**Exercise directions**
Repeat exactly the lines from the one containing "The image size is (551, 294)." through the last line of the records below, both included, and nothing else.
*** Extracted entries Section Begins ***
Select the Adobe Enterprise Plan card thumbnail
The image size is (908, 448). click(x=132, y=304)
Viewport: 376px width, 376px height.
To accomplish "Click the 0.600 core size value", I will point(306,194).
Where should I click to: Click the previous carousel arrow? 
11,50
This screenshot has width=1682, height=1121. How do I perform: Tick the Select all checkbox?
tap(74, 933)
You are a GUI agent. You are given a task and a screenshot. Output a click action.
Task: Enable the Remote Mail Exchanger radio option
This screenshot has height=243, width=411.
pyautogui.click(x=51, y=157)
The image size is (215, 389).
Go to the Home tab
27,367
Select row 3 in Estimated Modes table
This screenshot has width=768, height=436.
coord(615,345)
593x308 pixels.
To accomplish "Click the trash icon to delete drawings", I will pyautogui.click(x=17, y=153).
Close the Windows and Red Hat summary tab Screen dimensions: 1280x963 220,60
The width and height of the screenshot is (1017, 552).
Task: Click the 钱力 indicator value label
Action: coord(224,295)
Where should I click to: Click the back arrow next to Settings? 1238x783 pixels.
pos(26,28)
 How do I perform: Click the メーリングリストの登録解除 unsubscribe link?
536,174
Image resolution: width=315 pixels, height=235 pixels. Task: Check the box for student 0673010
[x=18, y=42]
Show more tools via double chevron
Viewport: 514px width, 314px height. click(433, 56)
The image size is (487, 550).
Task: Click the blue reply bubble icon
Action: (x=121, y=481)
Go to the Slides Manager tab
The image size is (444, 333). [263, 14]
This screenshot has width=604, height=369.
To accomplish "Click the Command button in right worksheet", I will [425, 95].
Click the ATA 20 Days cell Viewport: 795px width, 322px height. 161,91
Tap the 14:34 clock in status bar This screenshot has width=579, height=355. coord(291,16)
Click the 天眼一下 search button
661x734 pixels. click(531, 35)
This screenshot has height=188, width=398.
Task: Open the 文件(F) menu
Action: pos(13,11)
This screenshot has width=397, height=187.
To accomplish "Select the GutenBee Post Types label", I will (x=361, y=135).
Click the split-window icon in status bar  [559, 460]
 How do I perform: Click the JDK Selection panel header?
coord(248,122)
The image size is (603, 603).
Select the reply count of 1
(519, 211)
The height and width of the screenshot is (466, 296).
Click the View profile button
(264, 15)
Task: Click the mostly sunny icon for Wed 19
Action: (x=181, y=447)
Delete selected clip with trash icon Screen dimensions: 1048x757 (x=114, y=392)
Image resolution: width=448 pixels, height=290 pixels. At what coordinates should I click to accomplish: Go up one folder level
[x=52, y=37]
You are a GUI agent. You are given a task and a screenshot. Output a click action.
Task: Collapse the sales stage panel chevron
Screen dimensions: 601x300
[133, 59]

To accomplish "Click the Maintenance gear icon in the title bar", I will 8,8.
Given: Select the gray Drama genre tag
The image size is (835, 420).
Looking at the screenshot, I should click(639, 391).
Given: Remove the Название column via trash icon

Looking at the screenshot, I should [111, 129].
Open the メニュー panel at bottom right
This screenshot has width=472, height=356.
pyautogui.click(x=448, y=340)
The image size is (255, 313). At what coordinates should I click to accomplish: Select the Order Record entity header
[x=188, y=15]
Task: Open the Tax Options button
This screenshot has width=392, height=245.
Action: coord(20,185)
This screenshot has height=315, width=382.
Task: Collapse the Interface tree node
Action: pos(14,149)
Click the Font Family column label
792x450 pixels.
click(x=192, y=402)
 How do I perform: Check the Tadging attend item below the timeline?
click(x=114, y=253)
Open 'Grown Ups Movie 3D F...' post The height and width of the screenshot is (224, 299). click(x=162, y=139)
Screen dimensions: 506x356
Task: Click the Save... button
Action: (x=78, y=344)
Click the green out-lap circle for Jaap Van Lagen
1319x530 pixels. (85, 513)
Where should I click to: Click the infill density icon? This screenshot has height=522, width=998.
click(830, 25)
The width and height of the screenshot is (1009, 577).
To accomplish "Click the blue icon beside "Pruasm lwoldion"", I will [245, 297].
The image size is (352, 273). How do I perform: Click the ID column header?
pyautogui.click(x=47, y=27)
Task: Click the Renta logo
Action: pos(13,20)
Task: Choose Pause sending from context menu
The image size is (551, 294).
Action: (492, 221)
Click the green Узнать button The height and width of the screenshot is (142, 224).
*** Extracted entries Section Ends ***
**Reply to the exercise**
The image size is (551, 294).
Action: (492, 221)
Click the green Узнать button The height and width of the screenshot is (142, 224).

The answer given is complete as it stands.